Department of Infection Control, Gifu University Graduate School of Medicine, Gifu, Japan.
Front Med (Lausanne). 2024 Feb 23;11:1346183. doi: 10.3389/fmed.2024.1346183. eCollection 2024.
Acute kidney injury (AKI), with a fatality rate of 8.6%, is one of the most common types of multiorgan failure in the intensive care unit (ICU). Thus, AKI should be diagnosed early, and early interventions should be implemented. Urinary liver-type fatty acid-binding protein (L-FABP) could aid in the diagnosis of AKI.
In this prospective, single-center, observational study, we included 100 patients with trauma. Urinary L-FABP levels were measured using a semi-quantitative rapid assay kit 6 and 12 h after injury. Negative, weakly positive, and strongly positive urinary L-FABP levels were examined using two protocols. Using protocol 1, measurements were performed at 6 h after injury negative levels were considered "negative," and weakly positive and strongly positive levels were considered "positive." Using protocol 2, strongly positive levels at 6 h after injury were considered "positive," and negative or weakly positive levels at 6 h after injury were considered "positive" if they were weakly positive or positive at 12 h after injury.

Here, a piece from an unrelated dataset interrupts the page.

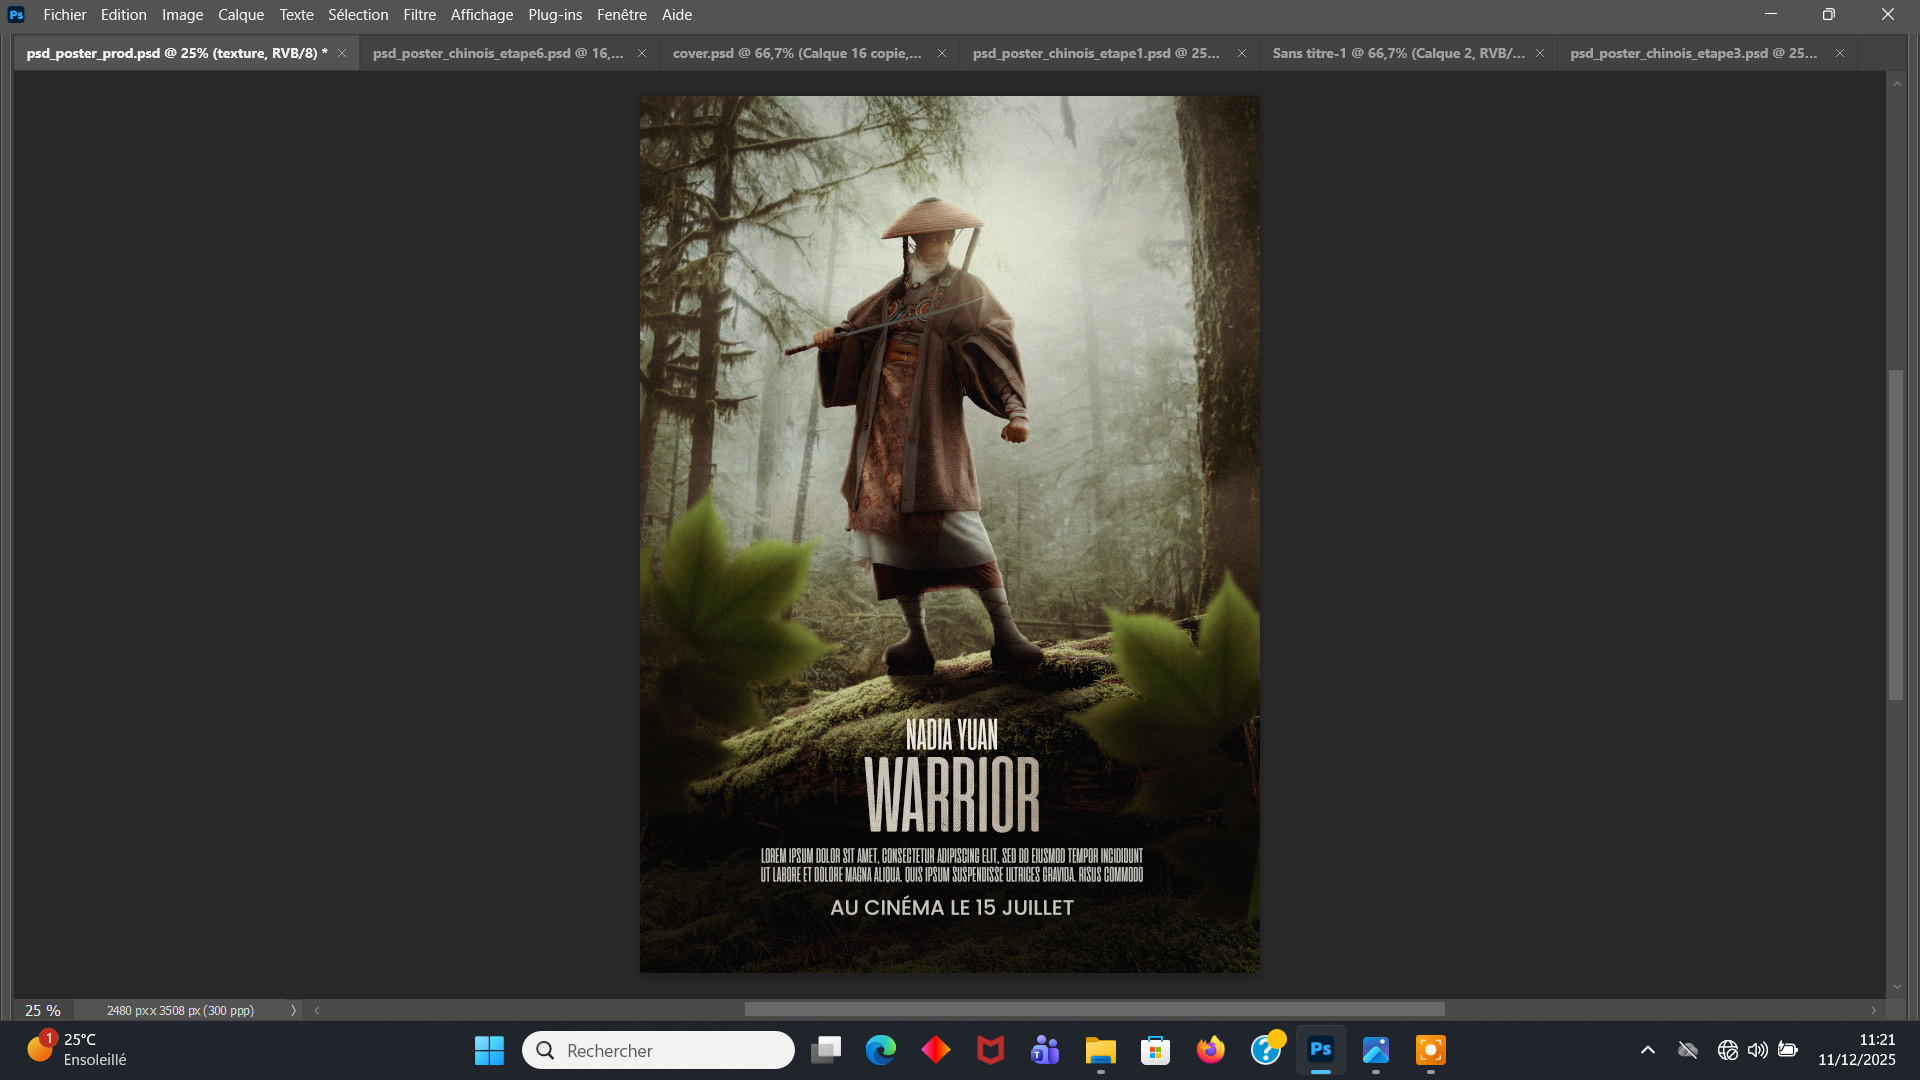1920x1080 pixels.
Task: Expand the document info arrow in status bar
Action: [x=293, y=1010]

Fifteen patients were diagnosed with AKI. Using protocol 1, the odds ratio (OR) was 20.55 ( = 0.001) after adjustment for the injury severity score (ISS), contrast media use, and shock index. When the L-FABP levels at 6 and 12 h were similarly adjusted for those three factors, the OR was 18.24 ( < 0.001). The difference in ORs for protocols 1 and 2 was 1.619 ( = 0.04).

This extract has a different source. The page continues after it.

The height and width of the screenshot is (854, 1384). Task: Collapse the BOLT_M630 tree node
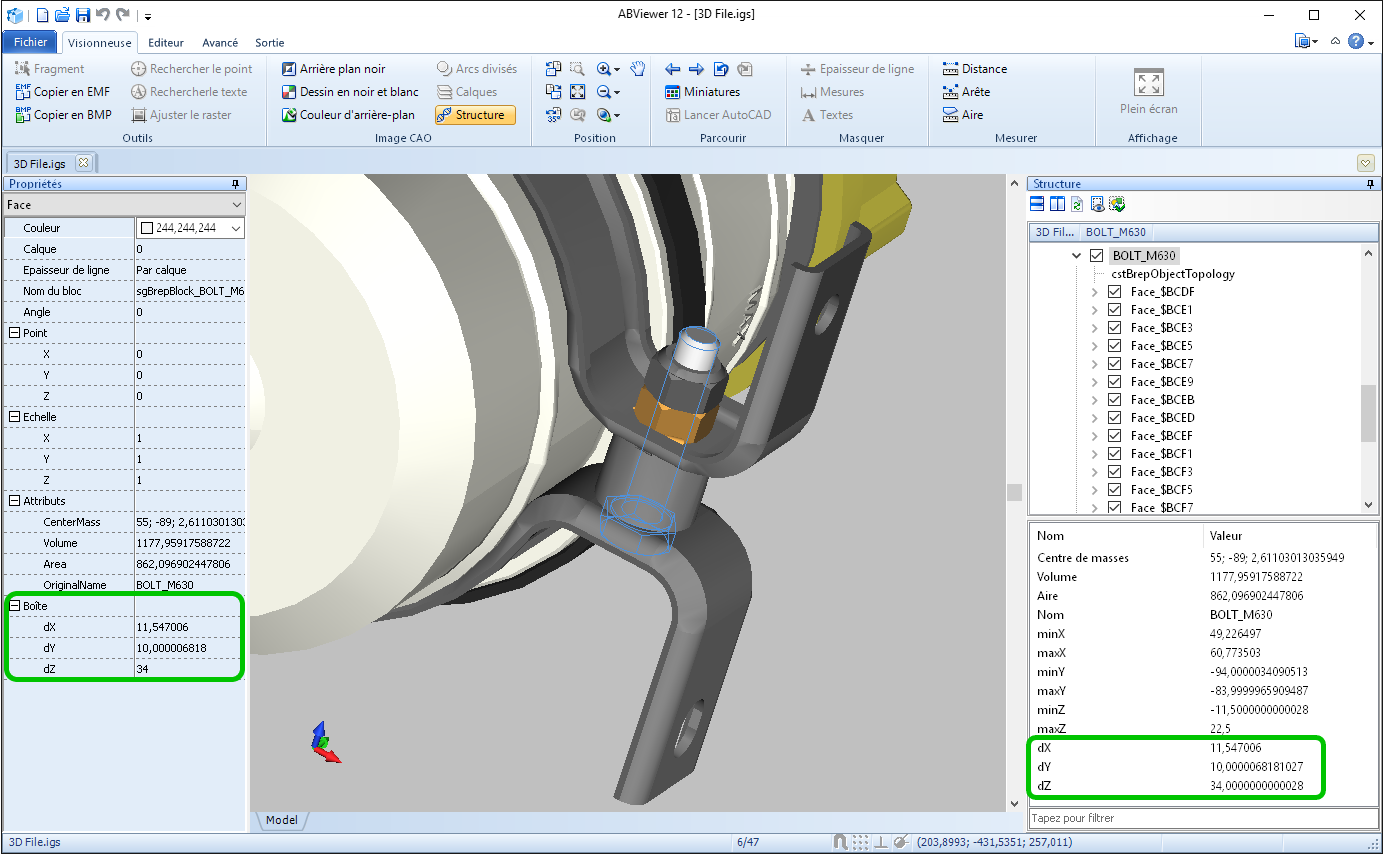[x=1077, y=256]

Associations between urinary L-FABP and AKI can be examined more precisely by performing measurements at 6 and 12 h after injury than only one time at 6 h.
急性肾损伤(AKI)是重症监护病房(ICU)中最常见的多器官功能衰竭类型之一,死亡率为8.6%。因此,应尽早诊断AKI并实施早期干预。尿肝型脂肪酸结合蛋白(L-FABP)有助于AKI的诊断。
在这项前瞻性、单中心观察性研究中,我们纳入了100例创伤患者。在受伤后6小时和12小时使用半定量快速检测试剂盒测量尿L-FABP水平。使用两种方案检测尿L-FABP水平阴性、弱阳性和强阳性情况。使用方案1,在受伤后6小时进行测量,阴性水平被视为“阴性”,弱阳性和强阳性水平被视为“阳性”。使用方案2,受伤后6小时的强阳性水平被视为“阳性”,受伤后6小时的阴性或弱阳性水平如果在受伤后12小时为弱阳性或阳性则被视为“阳性”。
15例患者被诊断为AKI。使用方案1,在调整损伤严重程度评分(ISS)、造影剂使用和休克指数后,优势比(OR)为20.55(P = 0.001)。当对6小时和12小时的L-FABP水平同样调整这三个因素时,OR为18.24(P < 0.001)。方案1和方案2的OR差异为1.619(P = 0.04)。
与仅在受伤后6小时测量一次相比,在受伤后6小时和12小时进行测量可以更精确地检测尿L-FABP与AKI之间的关联。